[Opening DATA FOR THE TASK section]

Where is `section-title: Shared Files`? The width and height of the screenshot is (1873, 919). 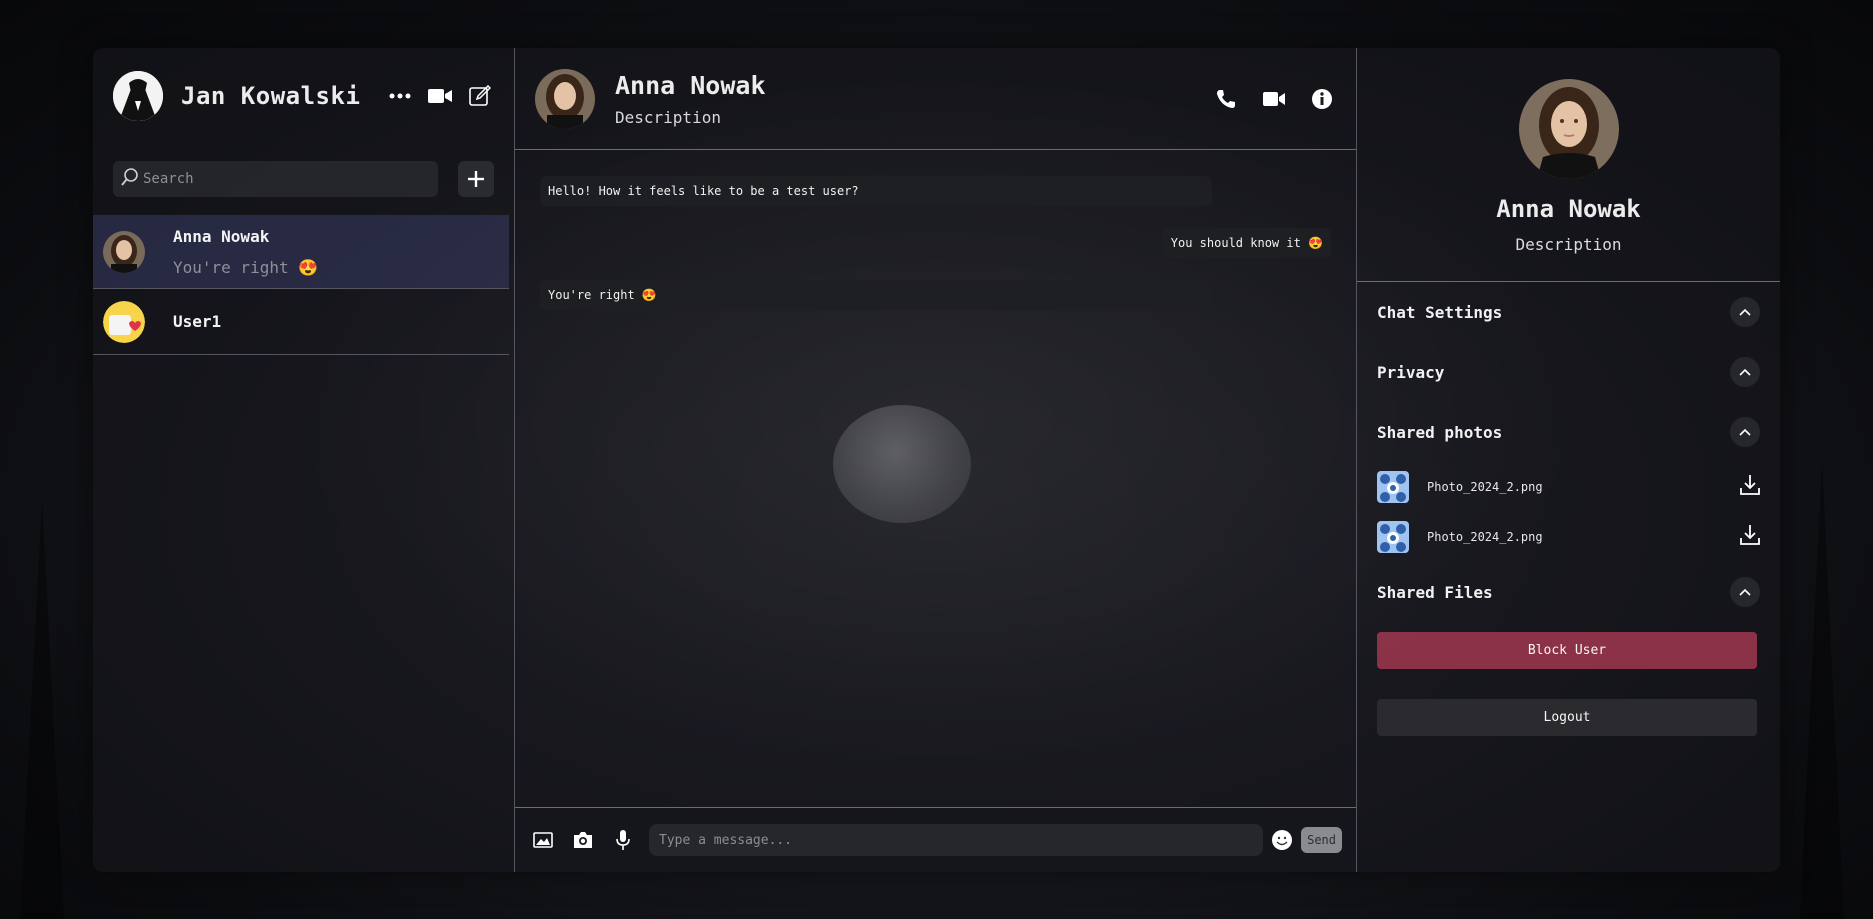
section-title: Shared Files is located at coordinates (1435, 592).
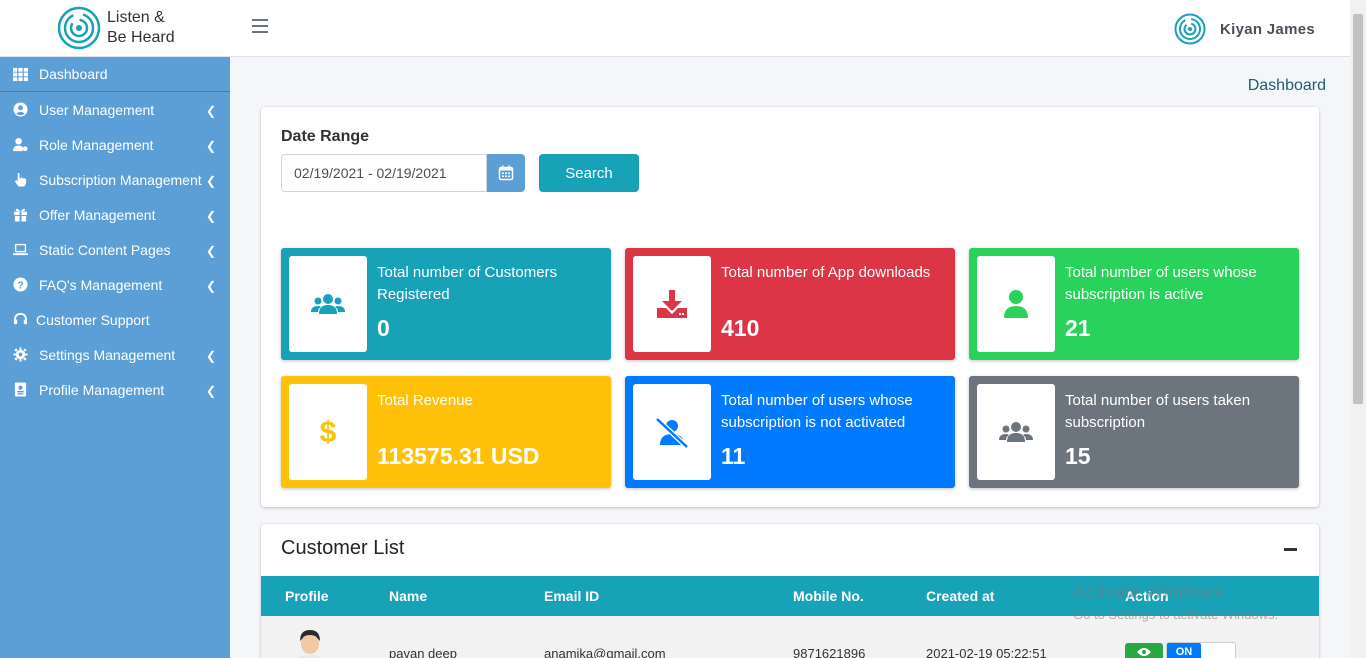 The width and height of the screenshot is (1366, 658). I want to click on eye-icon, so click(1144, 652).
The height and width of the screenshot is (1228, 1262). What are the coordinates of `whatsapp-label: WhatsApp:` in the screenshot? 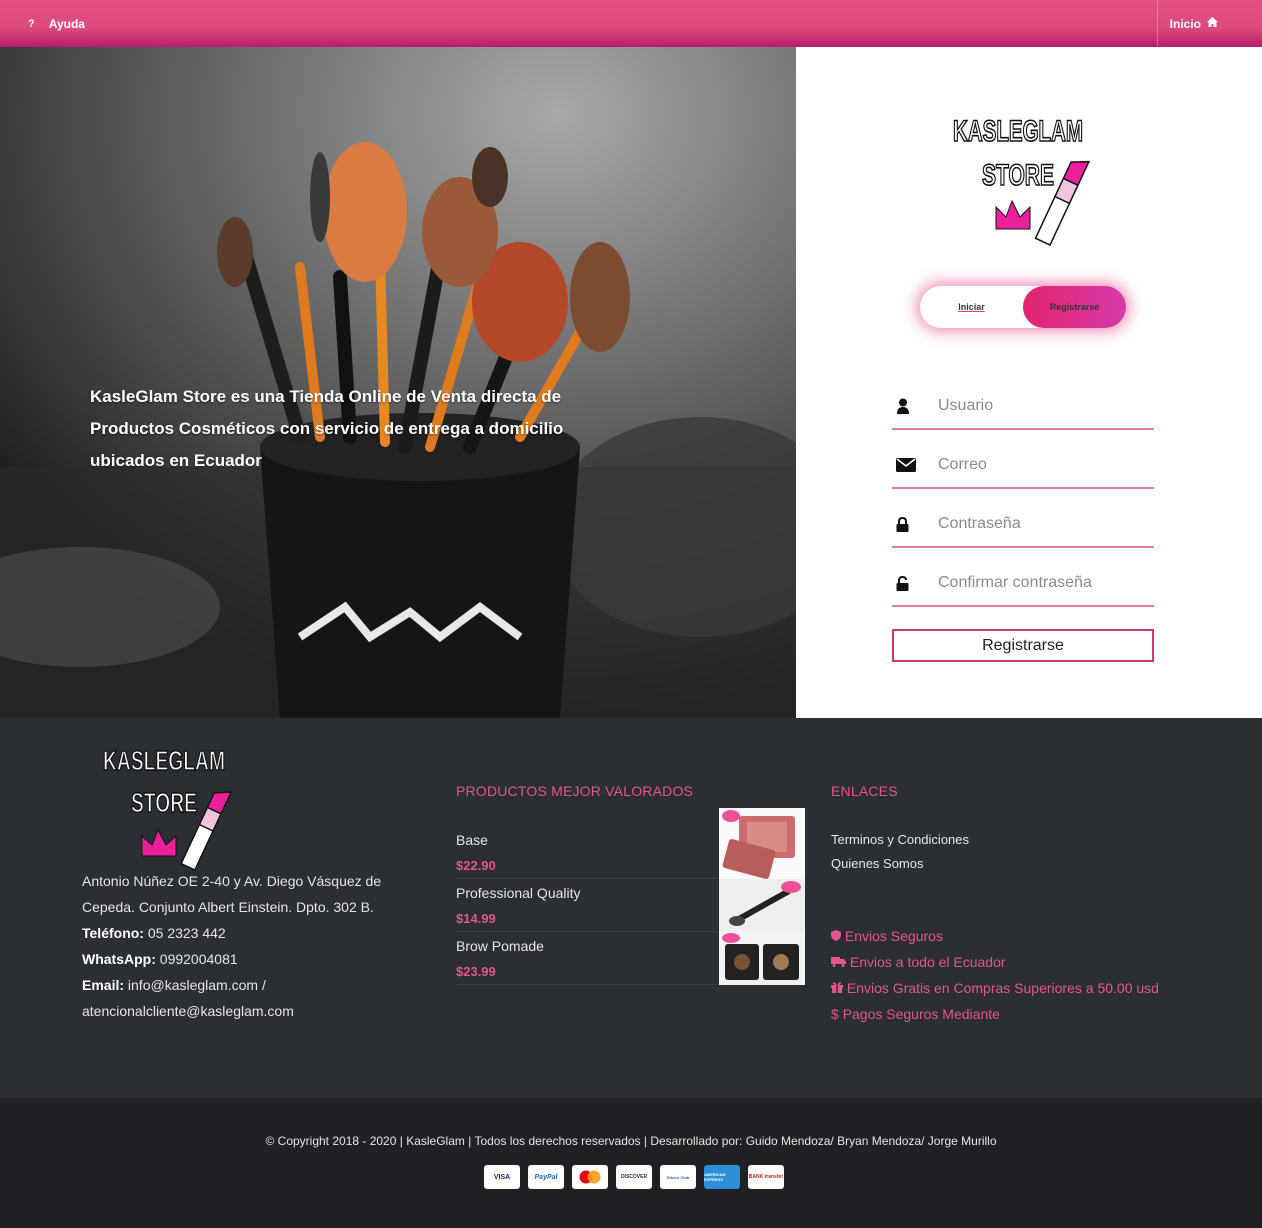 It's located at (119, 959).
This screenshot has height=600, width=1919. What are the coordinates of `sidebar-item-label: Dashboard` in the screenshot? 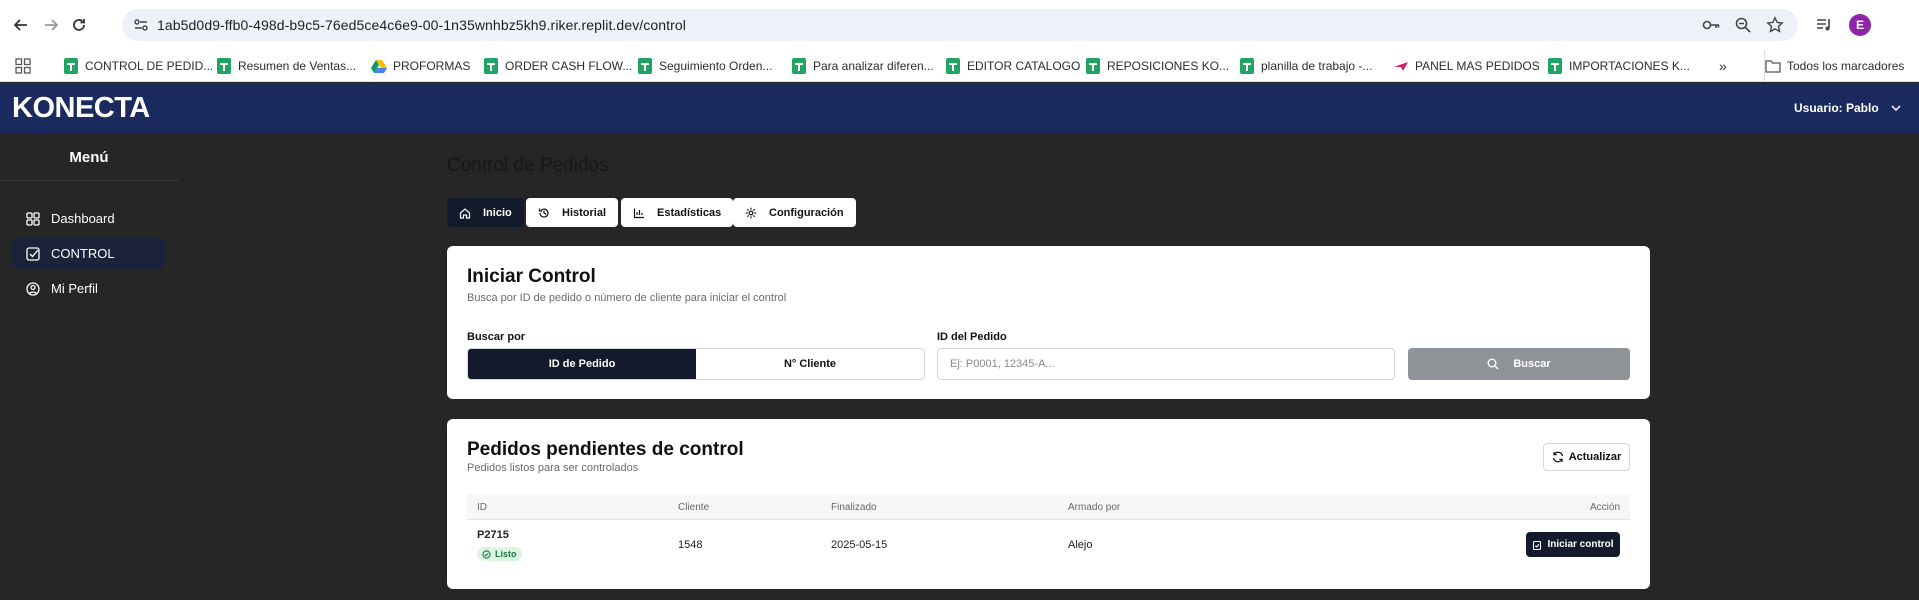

[Closing DATA FOR THE TASK section]

● **TRY IT**: Output the material as a JSON array of strings, one string per line and no blank lines. Run from the start of the material through the line containing "The width and height of the screenshot is (1366, 658).", and omit the pictures.

● **EXERCISE RESPONSE**:
[
  "Where is `section-title: Shared Files`? The width and height of the screenshot is (1873, 919). ",
  "section-title: Shared Files is located at coordinates (1435, 592).",
  " The width and height of the screenshot is (1366, 658). I want to click on eye-icon, so click(1144, 652)."
]